Sen anca sahte intikamına kan.

Göremediğin acılarından saklan.

Aslında yaşadığını sandığın her an,
Yakut'u bile yapar zehre bulanmış katran.

Sen yenilmez bir askersin, zorlu galibiyetlerin var, sırtına acının izlerini bırakan.

Silinip gitmezsin çünkü kendine kanlı bir savaş bile açsan.

Kalbin boşluktan yapılmış senin, zırhın en değerli yakuttan.

Çık kanlı krallığının karanlığından.

Gözlerin kimseyi göremese de bil, hep var sana bakan.

Yakut Kral, sen sadece bana inan.

Sırlar.

Bir insanı, kelimelerden ziyade hislerin parçalayabileceğine inananlardan olmuştum her zaman. Zihinde dönüp duran düşünceler bastırılırdı, zihnin ücra bir köşesine atılırdı ancak hisler bir kere kalbi zehirli bir sarmaşık gibi çepeçevre kuşattı mı insan içine düştüğü kuyudan bir türlü kurtulmayı başaramazdı.

Çünkü hisleri görmezden gelemezdiniz. Ruhunuzu besleyen hiçbir alevi, zihninize düşen ateş tutamları gibi kendi düşüncelerinizle söndürmeye çalışamaz, görmezden gelip yangından kaçamazdınız. Yapabileceğiniz tek şey vardı. Teslim olmak.

Ancak sırlar devreye girdiğinde hisler de düşünceler de; göğün, güneşi yerinden eden ve yıldızları ihtişamıyla taşıyan gecenin boyunduruğu altına girdiği gibi sırların boyunduruğu altına girer, sadece onun emirlerini dinler, tüm etkisini kaybederdi.

Bir insanı en iyi sırlarıyla yok edebilirdiniz.

Karşımdaydı. Yosun yeşili gözlerinin ardına saklanmış tüm şeytanlar, şeffaf duvarlarının ardından kendini belli ediyordu. Birinin bakışlarını derinizin altında hissetmek. Yakut Kral'ın yaptığı şey buydu, kimseyi dönüp bakacak kadar önemsemeyen yeşil gözler o kadar yoğundu ki belki de Yakut, insanlar onun bakışlarını kaldıramayacağı için onlara bakmayarak dünyaya bir iyilik yapıyordu. Gözleri kısıktı, mavi neonların altında yeşilleri parıldıyordu ve bana, benim bile duvara sinmeme neden olacak kadar tehditkar bakıyordu.

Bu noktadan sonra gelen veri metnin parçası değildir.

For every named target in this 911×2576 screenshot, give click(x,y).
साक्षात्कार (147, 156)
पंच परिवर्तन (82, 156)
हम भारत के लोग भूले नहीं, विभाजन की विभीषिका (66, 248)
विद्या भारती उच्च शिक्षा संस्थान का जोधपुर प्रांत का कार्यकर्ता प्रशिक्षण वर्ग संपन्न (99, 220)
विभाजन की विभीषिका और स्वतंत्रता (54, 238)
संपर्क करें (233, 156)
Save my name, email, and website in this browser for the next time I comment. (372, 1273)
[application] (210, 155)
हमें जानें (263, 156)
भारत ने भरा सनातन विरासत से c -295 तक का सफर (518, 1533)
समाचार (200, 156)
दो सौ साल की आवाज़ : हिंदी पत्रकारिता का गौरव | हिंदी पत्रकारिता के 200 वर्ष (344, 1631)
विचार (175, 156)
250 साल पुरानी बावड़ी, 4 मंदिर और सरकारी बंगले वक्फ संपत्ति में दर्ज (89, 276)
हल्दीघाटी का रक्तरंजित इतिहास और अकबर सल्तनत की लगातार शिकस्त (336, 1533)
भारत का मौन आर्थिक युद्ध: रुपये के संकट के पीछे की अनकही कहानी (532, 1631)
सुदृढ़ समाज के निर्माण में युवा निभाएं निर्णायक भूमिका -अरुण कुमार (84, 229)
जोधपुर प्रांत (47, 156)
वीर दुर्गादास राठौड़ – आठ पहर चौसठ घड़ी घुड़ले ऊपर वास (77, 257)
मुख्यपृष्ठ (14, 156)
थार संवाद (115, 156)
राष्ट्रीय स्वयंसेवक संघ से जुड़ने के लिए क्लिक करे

Elinin kolumu kavradığını hissettim. Hemen sonra sırtım soğuk duvarla bir kere daha buluştu. O kadar sert çarpmıştım ki duvara suratımı buruşturmamı engelleyememiştim. Duvarın rahatsız edici dokusu sırtımı karıncalandırırken kafamı bile kaldırmama izin vermeden önümde dikildi. Korkunçtu, kesinlikle korkutucu görünüyordu, cehenneminin başındaki bir zebaniyi andırıyordu.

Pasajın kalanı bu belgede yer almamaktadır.